Interventions in Alzheimer's disease

Discussion

To date, the mechanism underlying drug-induced hyponatremia remains poorly understood. While some authors have suggested that the phenomenon may be a class effect of the SSRIs (Ball and Herzberg, 1994), others have cautioned that hyponatremia may develop with virtually any antidepressant (Committee on Safety of Medicines, 1994). To judge by the present findings, the electrolyte abnormality does not appear to relate specifically to the reuptake of serotonin. Several reports on hyponatremia following administration of venlafaxine, a norepinephrine reuptake inhibitor at higher doses, are in line with this view (Gupta and Saravay, 1997;Ranieri et al., 1997;Masood et al., 1998).

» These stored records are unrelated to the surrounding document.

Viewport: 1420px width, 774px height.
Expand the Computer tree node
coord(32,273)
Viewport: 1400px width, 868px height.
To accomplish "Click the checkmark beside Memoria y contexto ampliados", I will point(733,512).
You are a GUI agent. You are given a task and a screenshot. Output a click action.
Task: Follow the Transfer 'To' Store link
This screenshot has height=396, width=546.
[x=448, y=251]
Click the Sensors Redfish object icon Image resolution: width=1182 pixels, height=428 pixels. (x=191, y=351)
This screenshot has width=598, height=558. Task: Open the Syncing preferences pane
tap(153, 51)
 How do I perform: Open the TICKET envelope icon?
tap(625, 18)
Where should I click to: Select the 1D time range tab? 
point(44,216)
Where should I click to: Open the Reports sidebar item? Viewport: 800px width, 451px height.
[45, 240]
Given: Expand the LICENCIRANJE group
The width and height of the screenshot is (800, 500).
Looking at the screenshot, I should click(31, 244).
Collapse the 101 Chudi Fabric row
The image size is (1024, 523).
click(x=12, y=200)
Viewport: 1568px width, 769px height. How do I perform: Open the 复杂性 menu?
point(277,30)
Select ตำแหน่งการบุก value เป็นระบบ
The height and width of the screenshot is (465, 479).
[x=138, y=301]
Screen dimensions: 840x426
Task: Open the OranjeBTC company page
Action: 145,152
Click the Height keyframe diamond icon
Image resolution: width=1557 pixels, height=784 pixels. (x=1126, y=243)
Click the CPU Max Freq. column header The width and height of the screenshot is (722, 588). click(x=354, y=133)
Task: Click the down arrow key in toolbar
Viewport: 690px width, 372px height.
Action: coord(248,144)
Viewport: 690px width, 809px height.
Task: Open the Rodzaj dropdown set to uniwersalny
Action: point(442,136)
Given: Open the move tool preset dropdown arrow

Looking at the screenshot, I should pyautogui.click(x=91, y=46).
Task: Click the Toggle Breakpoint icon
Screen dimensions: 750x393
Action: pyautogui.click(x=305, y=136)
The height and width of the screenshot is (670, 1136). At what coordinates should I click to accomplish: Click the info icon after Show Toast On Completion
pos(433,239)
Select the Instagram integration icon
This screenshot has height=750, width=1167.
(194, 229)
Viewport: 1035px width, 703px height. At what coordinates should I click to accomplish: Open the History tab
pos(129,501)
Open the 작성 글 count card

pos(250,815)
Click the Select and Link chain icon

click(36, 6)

Symptom overlap can, at times, render difficult the differentiation of hyponatremia's clinical features from the symptomatology of depressive illness. The former may lead to mild cognitive impairment, slowing of thought and lethargy, thereby suggesting possible correlates of depressed mood. This may prompt augmentation of SNRI rather than discontinuation of treatment unless changes in sodium concentrations are taken into account. In the present case, hyponatremia was not severe and reversed by withdrawal of the antidepressant as in 96% of SSRI-related cases reviewed by Liu et al. (1996). Still, as SIADH following SSRI treatment has progressed to serious manifestations (Odeh et al., 2001), we considered a rechallenge to be unethical. On the grounds of our findings and a large body of evidence for SSRIinduced SIADH, we advocate regular monitoring for electrolyte changes in patients receiving reboxetine or another SNRI.